# Mathews Reezen 40 to 70 lbs?



## erictski (May 20, 2009)

if you look on mathews website under the bow specs it says draw weight 40 to 70...thats the range available for purchase...the bows are actually sold with limbs in 10 pound increments...40-50 50-60 60-70 and posibly 55-65 on some models...

hope that clears it up


----------



## TotallyArchery (May 6, 2008)

I guess I need a Mathews rep to tell me this so I can let our Mathews dealer here in town know that. My buddy talked to our in town dealer and he said he talked to Mathews and they said it was OK to go over 10 lbs?? Not sure who he talked to but I would like to let the him know that it is only 10 lbs. if he says 40 to 70 and anyone has a problem?? The dealer is taking responsibility for fixing the bow and any injuries.


----------



## bowman_77 (May 4, 2009)

• REQUIREMENTS:
A) In the forum thread on the Mathews Reezen draw weight, in what increments are the bows' limbs actually sold?
B) Continue the forum thread on the Mathews Reezen draw weight, beginning with the post that follows its final header.

• DATA ROWS:
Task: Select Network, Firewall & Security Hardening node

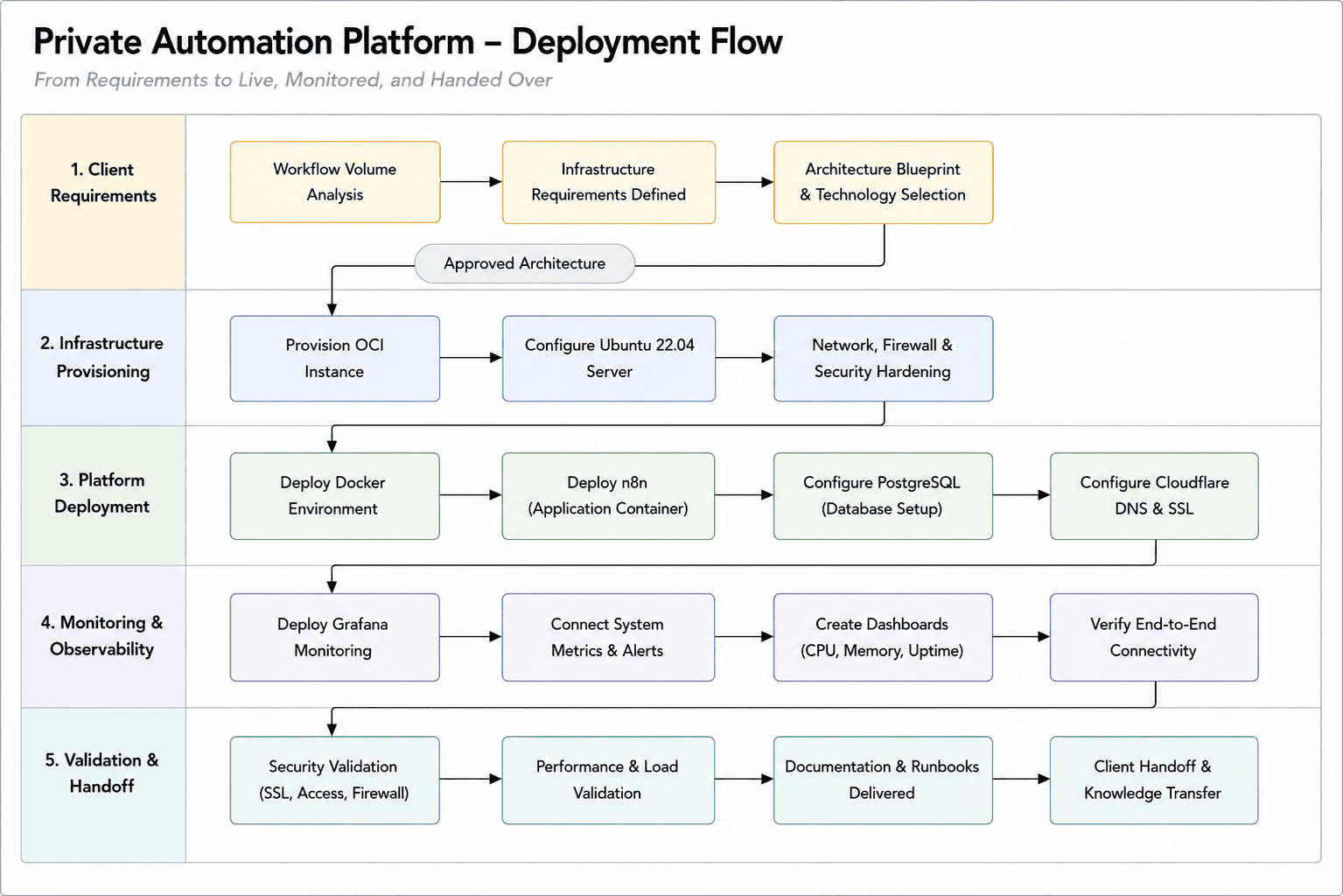Action: [x=884, y=359]

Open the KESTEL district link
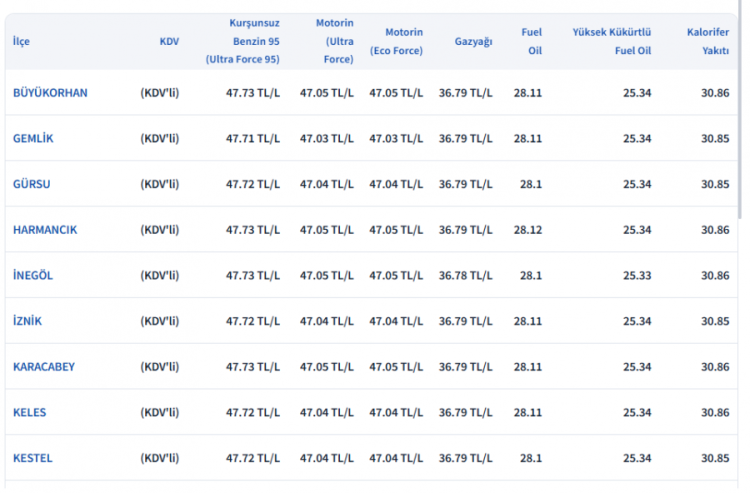click(33, 458)
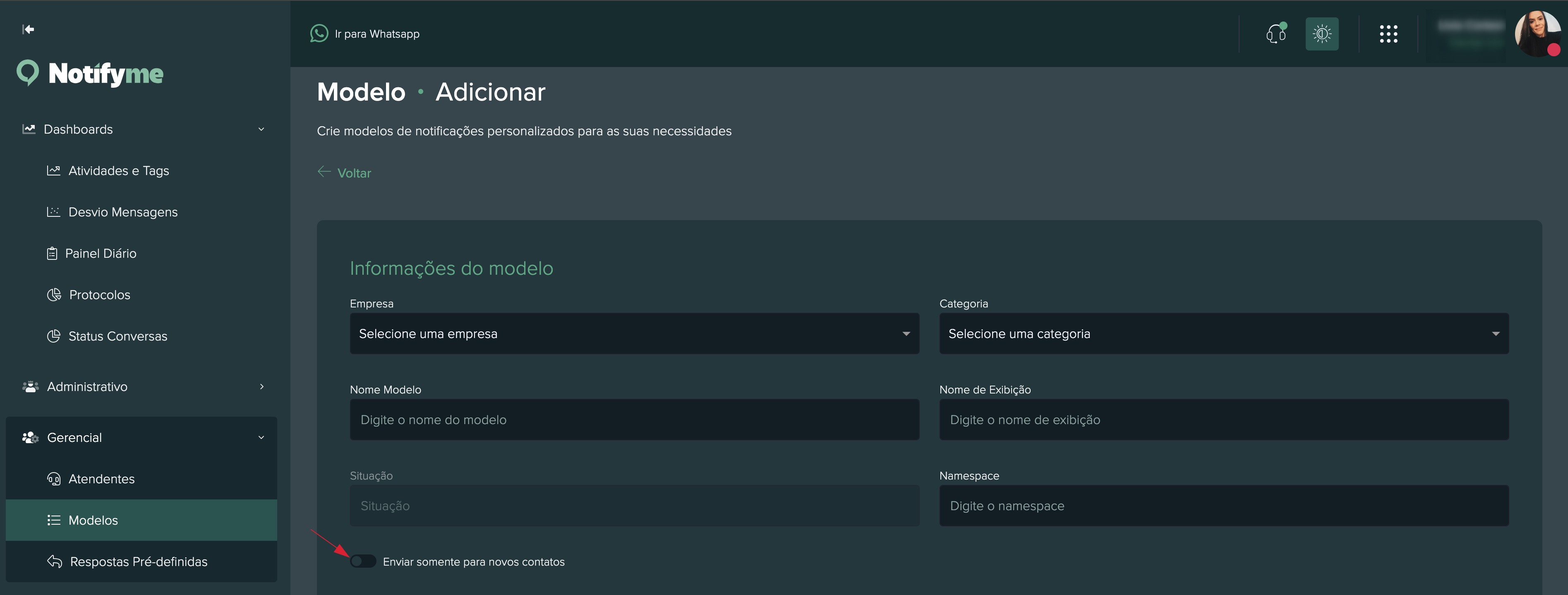The height and width of the screenshot is (595, 1568).
Task: Toggle the light theme sun icon
Action: coord(1321,34)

• THE ANSWERS:
A) In 10-pound increments: 40-50, 50-60, 60-70, and possibly 55-65 on some models.

B)
TotallyArchery said:


> I've been told by a friend that bought a 70 lb Mathews Reezen last fall that his bow can range from 40 to 70 lbs. I realize most bow company's say you can turn your bow down 4 turns ( new Bear is 3 turns) which equities to approximately 10 lbs. Is Mathews doing something different or is our Mathews dealer telling people the wrong thing??





TotallyArchery said:


> I guess I need a Mathews rep to tell me this so I can let our Mathews dealer here in town know that. My buddy talked to our in town dealer and he said he talked to Mathews and they said it was OK to go over 10 lbs?? Not sure who he talked to but I would like to let the him know that it is only 10 lbs. if he says 40 to 70 and anyone has a problem?? The dealer is taking responsibility for fixing the bow and any injuries.


A reezen will not go down from 70 to a 40lbs with out changing the limbs. like what was said about they range 40-50 50-60 and 60-70


----------



## TotallyArchery (May 6, 2008)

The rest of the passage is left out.